Stored data
[start]
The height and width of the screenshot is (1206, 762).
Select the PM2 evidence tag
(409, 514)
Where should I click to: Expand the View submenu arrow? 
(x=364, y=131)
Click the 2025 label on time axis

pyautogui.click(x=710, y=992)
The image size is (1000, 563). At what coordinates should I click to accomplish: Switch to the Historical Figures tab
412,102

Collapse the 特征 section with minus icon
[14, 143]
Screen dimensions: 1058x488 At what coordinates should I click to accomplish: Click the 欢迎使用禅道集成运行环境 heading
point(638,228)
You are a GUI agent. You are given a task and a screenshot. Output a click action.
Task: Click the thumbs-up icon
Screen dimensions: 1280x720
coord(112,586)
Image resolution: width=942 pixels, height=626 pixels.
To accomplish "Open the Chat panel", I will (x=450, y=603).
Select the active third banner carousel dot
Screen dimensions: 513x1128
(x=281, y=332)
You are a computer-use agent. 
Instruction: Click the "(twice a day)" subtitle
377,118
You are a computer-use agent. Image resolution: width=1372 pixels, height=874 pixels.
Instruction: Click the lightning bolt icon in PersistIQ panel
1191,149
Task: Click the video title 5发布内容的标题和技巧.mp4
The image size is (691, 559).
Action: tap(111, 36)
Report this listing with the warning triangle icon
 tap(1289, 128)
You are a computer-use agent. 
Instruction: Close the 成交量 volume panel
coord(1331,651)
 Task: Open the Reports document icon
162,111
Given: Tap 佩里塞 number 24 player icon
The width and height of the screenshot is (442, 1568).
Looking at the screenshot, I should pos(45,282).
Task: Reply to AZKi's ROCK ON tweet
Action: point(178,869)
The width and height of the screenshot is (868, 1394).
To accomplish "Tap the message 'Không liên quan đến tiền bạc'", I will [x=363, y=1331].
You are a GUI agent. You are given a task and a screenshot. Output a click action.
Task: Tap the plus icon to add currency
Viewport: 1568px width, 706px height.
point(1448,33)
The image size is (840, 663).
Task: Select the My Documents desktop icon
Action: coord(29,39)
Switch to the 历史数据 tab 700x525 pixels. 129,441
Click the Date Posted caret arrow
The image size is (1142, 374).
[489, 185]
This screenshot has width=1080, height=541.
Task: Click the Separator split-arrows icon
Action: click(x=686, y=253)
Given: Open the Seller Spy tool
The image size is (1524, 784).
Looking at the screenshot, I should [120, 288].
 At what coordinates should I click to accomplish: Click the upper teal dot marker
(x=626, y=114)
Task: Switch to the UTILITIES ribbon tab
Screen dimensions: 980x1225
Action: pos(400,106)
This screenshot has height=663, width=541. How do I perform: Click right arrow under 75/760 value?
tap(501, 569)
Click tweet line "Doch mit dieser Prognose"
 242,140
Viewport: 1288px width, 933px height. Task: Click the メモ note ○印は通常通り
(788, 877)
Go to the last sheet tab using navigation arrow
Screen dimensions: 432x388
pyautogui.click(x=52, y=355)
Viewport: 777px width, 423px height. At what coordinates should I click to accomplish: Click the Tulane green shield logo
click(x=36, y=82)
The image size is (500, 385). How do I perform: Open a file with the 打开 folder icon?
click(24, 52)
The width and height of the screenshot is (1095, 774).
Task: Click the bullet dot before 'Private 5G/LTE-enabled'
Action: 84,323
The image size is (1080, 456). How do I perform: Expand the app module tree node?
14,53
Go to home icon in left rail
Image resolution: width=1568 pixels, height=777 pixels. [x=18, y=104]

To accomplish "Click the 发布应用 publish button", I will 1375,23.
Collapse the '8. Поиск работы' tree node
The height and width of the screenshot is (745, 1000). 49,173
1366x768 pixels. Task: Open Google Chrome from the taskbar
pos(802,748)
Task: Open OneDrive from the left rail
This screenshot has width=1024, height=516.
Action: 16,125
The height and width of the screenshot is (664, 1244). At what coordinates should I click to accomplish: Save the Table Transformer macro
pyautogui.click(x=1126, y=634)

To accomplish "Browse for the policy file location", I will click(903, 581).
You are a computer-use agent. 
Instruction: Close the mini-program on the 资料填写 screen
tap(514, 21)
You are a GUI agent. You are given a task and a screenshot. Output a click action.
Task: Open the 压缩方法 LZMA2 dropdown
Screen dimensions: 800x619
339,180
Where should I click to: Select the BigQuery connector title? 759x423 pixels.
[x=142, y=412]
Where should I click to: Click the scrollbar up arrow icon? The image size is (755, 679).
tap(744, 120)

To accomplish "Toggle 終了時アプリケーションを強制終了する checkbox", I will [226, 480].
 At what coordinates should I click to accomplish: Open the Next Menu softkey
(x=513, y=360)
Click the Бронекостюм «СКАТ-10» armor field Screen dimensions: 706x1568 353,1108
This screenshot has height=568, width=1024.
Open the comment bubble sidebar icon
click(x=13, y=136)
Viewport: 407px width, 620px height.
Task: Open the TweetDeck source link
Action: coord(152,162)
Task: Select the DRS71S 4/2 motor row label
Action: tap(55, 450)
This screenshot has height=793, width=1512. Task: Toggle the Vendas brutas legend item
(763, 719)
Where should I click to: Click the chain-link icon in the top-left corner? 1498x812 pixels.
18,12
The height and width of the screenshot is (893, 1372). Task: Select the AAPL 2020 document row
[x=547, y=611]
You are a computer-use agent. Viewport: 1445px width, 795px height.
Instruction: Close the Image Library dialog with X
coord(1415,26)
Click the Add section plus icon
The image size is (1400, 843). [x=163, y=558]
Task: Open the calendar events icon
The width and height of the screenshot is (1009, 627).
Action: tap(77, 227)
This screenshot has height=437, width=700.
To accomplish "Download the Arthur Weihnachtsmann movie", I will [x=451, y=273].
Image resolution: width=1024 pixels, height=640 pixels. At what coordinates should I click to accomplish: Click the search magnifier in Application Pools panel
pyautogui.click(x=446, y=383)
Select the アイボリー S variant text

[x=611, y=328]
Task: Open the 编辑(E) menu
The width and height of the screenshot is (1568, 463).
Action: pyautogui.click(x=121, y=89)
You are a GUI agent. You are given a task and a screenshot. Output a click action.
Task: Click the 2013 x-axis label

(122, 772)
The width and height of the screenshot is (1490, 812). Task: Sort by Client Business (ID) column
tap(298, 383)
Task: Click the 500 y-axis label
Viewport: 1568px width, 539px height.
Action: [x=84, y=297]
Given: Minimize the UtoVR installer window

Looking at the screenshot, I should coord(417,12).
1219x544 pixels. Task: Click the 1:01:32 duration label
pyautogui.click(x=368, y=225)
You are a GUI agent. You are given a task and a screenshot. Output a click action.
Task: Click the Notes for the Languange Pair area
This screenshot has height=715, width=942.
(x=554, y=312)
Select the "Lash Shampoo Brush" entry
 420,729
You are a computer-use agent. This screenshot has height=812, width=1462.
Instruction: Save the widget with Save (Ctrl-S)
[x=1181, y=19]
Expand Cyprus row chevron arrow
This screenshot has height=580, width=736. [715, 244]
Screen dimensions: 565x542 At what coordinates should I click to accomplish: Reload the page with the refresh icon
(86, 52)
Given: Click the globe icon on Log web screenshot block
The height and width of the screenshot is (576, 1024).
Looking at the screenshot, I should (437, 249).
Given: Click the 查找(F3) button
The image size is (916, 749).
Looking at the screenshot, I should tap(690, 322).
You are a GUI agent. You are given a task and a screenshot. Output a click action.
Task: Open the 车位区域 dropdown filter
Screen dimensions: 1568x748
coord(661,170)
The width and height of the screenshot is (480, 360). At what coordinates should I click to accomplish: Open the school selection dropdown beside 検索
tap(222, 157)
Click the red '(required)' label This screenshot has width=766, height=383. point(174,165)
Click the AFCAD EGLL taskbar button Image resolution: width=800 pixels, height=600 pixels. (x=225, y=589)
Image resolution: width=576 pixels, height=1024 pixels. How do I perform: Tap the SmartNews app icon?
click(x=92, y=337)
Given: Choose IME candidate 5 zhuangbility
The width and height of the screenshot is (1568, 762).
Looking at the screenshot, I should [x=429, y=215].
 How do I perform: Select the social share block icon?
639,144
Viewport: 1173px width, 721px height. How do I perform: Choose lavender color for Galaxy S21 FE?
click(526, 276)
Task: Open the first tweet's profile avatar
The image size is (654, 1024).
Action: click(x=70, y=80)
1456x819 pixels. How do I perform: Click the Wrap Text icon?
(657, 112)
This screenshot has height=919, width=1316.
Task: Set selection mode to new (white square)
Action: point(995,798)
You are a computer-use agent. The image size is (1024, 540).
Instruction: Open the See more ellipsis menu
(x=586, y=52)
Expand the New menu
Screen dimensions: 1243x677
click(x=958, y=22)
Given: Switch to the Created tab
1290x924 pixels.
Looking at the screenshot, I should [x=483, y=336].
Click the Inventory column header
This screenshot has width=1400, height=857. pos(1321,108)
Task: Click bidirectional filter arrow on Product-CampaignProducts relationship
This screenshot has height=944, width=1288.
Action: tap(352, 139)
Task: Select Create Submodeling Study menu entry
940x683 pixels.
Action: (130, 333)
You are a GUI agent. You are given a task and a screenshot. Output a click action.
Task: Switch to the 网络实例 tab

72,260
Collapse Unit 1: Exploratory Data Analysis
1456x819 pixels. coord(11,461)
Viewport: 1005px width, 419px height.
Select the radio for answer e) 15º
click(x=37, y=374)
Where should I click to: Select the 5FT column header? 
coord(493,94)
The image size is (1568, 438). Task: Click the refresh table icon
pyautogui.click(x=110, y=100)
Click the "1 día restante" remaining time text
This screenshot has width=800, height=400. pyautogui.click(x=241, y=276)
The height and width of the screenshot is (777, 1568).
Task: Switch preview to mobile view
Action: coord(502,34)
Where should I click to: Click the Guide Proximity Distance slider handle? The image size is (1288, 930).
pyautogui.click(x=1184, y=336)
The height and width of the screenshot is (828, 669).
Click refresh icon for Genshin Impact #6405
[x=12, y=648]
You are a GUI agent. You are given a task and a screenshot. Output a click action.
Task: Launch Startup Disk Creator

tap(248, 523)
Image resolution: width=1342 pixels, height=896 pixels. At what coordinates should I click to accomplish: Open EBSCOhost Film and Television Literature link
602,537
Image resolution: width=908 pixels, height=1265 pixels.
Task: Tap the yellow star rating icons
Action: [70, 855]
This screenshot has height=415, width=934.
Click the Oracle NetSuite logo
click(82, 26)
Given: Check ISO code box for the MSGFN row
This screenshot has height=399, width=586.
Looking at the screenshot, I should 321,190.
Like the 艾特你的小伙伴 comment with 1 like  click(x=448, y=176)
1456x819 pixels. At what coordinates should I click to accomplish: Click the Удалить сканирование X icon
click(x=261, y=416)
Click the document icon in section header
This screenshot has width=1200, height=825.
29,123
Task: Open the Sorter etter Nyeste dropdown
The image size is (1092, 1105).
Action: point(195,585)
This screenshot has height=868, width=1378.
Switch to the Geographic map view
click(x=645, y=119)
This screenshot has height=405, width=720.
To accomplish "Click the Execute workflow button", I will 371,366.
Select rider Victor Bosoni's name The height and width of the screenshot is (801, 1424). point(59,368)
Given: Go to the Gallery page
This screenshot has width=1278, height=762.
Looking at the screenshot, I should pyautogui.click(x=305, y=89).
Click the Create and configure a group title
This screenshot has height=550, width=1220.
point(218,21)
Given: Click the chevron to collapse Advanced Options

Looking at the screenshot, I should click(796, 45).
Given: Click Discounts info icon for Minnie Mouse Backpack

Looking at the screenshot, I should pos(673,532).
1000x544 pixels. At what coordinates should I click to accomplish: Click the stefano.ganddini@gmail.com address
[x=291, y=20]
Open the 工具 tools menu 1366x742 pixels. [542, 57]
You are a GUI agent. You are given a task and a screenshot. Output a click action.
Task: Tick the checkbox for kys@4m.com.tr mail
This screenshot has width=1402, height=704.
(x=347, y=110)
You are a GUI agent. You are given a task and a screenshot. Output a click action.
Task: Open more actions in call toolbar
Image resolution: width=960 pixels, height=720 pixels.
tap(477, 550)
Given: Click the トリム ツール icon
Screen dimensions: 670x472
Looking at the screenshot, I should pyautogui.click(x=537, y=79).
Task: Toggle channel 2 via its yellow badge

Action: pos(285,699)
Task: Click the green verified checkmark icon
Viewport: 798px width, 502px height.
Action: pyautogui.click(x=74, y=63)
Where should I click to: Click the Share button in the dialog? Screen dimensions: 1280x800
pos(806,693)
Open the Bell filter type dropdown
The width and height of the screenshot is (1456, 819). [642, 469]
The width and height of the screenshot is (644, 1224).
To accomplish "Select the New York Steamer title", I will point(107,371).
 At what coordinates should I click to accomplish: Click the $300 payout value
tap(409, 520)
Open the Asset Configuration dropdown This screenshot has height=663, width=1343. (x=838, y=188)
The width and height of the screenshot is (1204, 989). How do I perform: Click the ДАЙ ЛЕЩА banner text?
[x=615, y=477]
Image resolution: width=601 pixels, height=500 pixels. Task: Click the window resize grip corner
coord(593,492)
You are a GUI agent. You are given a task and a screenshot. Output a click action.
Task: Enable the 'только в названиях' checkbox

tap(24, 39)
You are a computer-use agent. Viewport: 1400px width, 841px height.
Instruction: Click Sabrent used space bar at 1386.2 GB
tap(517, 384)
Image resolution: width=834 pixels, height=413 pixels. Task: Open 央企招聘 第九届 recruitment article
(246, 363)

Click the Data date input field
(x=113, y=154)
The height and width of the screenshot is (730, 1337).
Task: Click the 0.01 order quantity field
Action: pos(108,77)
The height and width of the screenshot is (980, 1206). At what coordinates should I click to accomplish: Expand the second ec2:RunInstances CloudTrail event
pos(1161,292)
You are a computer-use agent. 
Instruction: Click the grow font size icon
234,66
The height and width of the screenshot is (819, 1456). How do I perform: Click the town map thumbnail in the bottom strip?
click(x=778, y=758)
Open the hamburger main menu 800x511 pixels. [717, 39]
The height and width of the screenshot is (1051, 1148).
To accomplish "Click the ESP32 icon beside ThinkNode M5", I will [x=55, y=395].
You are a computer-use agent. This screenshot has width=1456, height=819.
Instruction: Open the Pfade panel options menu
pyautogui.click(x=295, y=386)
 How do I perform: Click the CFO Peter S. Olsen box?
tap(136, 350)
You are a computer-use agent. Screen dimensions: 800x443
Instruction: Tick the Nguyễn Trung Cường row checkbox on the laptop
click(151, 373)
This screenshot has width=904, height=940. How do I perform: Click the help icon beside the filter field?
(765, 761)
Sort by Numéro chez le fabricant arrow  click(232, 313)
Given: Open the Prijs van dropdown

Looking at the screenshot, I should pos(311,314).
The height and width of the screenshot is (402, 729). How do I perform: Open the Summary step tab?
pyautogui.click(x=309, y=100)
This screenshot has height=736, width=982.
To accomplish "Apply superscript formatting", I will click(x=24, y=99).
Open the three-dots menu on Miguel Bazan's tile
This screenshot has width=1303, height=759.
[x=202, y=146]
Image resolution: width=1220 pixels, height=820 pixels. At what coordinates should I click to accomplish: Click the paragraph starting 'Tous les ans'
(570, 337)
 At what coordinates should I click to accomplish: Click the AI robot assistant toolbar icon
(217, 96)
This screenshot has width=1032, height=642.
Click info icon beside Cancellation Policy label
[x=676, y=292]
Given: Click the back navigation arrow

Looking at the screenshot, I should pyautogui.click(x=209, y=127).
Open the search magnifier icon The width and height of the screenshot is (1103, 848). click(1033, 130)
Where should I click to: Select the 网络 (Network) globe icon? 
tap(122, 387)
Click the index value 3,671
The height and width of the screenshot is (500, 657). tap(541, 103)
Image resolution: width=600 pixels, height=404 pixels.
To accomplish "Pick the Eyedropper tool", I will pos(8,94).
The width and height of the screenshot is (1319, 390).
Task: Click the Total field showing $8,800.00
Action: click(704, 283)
[end]
● **Directive**
In the rows starting with the line with "Given: Check ISO code box for the MSGFN row" and going on through the line with "tap(477, 550)", rename "Gallery" to "Portfolio". Return only those lines, with everything else left unchanged.

● **Answer to the problem**
Given: Check ISO code box for the MSGFN row
This screenshot has height=399, width=586.
Looking at the screenshot, I should 321,190.
Like the 艾特你的小伙伴 comment with 1 like  click(x=448, y=176)
1456x819 pixels. At what coordinates should I click to accomplish: Click the Удалить сканирование X icon
click(x=261, y=416)
Click the document icon in section header
This screenshot has width=1200, height=825.
29,123
Task: Open the Sorter etter Nyeste dropdown
The image size is (1092, 1105).
Action: point(195,585)
This screenshot has height=868, width=1378.
Switch to the Geographic map view
click(x=645, y=119)
This screenshot has height=405, width=720.
To accomplish "Click the Execute workflow button", I will 371,366.
Select rider Victor Bosoni's name The height and width of the screenshot is (801, 1424). point(59,368)
Given: Go to the Portfolio page
This screenshot has width=1278, height=762.
Looking at the screenshot, I should pyautogui.click(x=305, y=89).
Click the Create and configure a group title
This screenshot has height=550, width=1220.
point(218,21)
Given: Click the chevron to collapse Advanced Options

Looking at the screenshot, I should click(796, 45).
Given: Click Discounts info icon for Minnie Mouse Backpack

Looking at the screenshot, I should pos(673,532).
1000x544 pixels. At what coordinates should I click to accomplish: Click the stefano.ganddini@gmail.com address
[x=291, y=20]
Open the 工具 tools menu 1366x742 pixels. [542, 57]
You are a GUI agent. You are given a task and a screenshot. Output a click action.
Task: Tick the checkbox for kys@4m.com.tr mail
This screenshot has width=1402, height=704.
(x=347, y=110)
You are a GUI agent. You are given a task and a screenshot. Output a click action.
Task: Open more actions in call toolbar
Image resolution: width=960 pixels, height=720 pixels.
tap(477, 550)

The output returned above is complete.